Exercise task: Convert the lines from the one containing "Task: Like the post with thumbs-up icon" down to the one containing "[x=92, y=82]", inclusive, into a JSON list of strings with one string per line, skipping blank lines and leaving out the pictures.

Source data:
####################
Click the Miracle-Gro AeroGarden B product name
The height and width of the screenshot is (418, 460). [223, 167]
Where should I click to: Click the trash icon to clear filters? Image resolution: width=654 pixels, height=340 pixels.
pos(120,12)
####################
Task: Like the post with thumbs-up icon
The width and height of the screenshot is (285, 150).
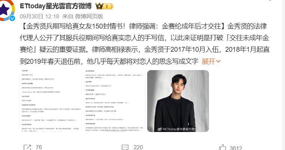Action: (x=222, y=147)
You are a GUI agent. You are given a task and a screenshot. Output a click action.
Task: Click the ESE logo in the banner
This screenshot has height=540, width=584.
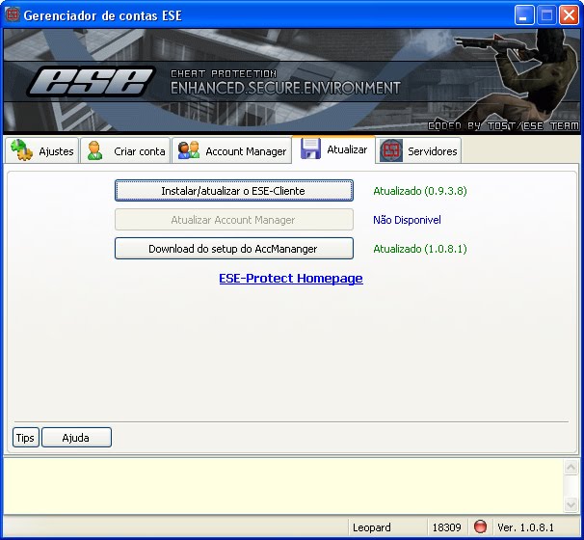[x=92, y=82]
####################
The response:
[
  "Task: Like the post with thumbs-up icon",
  "The width and height of the screenshot is (285, 150).",
  "Action: (x=222, y=147)",
  "You are a GUI agent. You are given a task and a screenshot. Output a click action.",
  "Task: Click the ESE logo in the banner",
  "This screenshot has height=540, width=584.",
  "[x=92, y=82]"
]